Saved data entries:
○ ○ ○ ○ ○

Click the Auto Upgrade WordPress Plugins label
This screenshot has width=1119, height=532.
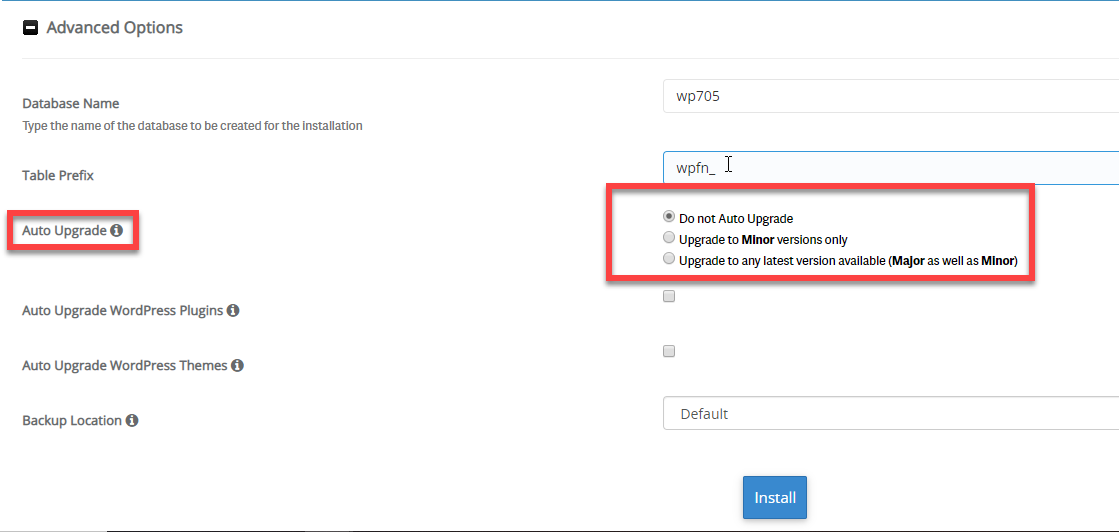click(122, 311)
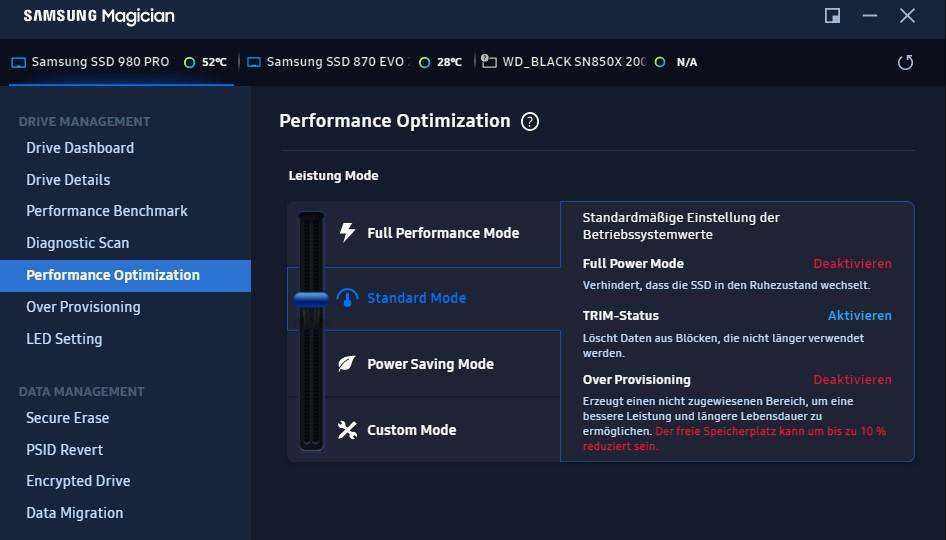Choose Full Performance Mode

(x=443, y=233)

○ ○ ○ ○ ○

Work to complete:
Your answer must be an exact copy of the records above, with every picture left out.

Final answer:
Click the Auto Upgrade WordPress Plugins label
This screenshot has width=1119, height=532.
click(122, 311)
Choose Full Performance Mode

(x=443, y=233)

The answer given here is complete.